**WHAT YOU WILL DO**
Please rewrite the lines of the material from the line with "You are a computer-use agent. The height" to the line with "Action: (x=1060, y=58)", swapping "three-dot menu" for "overflow menu" and leaving everything else unchanged.

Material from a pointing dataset
* * * * * * *
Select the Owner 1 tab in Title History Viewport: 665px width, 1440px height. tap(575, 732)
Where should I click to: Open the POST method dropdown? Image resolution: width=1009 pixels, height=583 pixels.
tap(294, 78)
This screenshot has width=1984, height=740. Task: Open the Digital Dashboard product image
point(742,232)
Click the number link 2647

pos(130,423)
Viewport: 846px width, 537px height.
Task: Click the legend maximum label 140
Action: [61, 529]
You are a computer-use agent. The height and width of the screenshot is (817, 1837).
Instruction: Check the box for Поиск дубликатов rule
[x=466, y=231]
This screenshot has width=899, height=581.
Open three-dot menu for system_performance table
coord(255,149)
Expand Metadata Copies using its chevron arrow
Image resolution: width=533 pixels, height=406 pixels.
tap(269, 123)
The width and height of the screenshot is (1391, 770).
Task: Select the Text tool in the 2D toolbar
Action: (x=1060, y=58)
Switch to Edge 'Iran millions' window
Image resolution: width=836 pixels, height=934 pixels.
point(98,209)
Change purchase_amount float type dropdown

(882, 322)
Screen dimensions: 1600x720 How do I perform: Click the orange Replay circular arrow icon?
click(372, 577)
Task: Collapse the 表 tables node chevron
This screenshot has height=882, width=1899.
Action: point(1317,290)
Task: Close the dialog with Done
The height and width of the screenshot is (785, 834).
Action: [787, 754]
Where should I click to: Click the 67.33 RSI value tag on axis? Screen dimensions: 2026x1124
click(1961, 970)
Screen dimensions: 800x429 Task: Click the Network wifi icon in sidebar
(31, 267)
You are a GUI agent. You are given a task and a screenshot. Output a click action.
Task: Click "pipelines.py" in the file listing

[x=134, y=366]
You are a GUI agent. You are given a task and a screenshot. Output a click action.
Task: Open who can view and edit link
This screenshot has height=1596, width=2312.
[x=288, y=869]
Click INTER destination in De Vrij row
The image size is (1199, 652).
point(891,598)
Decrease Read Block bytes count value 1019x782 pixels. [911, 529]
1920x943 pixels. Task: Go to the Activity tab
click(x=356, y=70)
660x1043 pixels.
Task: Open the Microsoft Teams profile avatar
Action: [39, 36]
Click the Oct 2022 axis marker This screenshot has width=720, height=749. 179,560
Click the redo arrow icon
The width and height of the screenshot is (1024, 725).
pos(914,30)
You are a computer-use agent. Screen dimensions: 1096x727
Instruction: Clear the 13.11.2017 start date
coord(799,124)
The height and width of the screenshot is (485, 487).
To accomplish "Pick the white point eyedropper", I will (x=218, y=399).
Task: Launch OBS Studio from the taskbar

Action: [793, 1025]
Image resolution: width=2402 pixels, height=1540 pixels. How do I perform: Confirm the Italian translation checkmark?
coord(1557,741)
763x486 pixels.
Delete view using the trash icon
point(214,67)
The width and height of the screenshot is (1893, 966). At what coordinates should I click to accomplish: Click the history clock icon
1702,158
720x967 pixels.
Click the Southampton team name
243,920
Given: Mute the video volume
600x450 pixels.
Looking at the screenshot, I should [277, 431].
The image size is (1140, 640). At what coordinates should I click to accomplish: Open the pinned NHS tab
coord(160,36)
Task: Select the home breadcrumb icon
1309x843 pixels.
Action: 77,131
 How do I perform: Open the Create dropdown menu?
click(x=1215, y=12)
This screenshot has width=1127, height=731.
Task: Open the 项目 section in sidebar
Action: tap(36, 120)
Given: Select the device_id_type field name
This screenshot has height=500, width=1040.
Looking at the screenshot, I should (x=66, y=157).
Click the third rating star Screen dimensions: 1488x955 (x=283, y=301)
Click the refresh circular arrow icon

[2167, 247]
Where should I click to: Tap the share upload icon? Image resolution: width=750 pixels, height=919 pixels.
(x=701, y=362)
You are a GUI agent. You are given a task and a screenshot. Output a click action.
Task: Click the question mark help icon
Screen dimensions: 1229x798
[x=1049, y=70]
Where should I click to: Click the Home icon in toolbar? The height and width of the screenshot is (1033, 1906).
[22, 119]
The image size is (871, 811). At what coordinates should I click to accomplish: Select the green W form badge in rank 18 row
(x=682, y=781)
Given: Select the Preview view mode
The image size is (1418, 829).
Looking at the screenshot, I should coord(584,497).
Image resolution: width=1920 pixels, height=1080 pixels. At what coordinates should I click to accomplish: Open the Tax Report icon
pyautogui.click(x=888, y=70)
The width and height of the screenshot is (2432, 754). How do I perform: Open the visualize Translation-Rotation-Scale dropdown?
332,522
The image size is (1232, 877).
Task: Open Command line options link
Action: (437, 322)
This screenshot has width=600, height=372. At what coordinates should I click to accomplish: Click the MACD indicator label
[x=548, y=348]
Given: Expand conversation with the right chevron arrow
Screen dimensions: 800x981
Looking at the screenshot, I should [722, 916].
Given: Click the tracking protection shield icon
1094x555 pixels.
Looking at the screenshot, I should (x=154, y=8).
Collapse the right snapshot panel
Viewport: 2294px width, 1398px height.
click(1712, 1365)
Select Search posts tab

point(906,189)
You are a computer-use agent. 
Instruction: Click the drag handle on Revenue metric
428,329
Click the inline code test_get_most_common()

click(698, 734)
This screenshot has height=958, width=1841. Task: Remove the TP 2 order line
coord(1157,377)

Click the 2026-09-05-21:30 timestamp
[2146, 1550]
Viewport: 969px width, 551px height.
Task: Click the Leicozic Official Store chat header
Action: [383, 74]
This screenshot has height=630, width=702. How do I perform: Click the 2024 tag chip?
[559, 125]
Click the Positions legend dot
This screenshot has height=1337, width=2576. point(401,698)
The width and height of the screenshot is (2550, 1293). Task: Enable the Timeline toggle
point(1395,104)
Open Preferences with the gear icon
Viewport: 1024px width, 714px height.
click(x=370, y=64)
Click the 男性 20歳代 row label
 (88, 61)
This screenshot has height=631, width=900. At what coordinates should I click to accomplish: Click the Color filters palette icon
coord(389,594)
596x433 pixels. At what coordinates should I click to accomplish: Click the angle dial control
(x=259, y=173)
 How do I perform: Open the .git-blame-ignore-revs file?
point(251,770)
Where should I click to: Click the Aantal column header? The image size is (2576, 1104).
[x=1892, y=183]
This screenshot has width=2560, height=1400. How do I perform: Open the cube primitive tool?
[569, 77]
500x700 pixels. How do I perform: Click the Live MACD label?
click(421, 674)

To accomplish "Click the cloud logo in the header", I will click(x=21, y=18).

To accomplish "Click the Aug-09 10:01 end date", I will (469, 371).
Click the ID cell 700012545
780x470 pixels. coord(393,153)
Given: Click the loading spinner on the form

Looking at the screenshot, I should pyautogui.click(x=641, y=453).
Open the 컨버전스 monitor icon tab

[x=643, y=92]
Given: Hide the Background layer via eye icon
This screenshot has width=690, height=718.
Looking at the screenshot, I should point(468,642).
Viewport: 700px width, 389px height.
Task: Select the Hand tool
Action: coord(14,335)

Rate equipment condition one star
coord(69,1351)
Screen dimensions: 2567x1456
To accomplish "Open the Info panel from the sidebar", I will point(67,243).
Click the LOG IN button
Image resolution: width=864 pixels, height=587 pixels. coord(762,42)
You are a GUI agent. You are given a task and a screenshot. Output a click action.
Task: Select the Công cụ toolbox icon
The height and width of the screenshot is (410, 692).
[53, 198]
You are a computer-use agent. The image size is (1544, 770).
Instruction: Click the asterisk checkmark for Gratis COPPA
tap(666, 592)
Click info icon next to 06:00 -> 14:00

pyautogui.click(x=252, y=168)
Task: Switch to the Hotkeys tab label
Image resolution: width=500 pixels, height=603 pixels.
* * * * * * *
**WRITTEN REPLY**
You are a computer-use agent. The height and width of the screenshot is (817, 1837).
Instruction: Check the box for Поиск дубликатов rule
[x=466, y=231]
This screenshot has width=899, height=581.
Open overflow menu for system_performance table
coord(255,149)
Expand Metadata Copies using its chevron arrow
Image resolution: width=533 pixels, height=406 pixels.
tap(269, 123)
The width and height of the screenshot is (1391, 770).
Task: Select the Text tool in the 2D toolbar
Action: (x=1060, y=58)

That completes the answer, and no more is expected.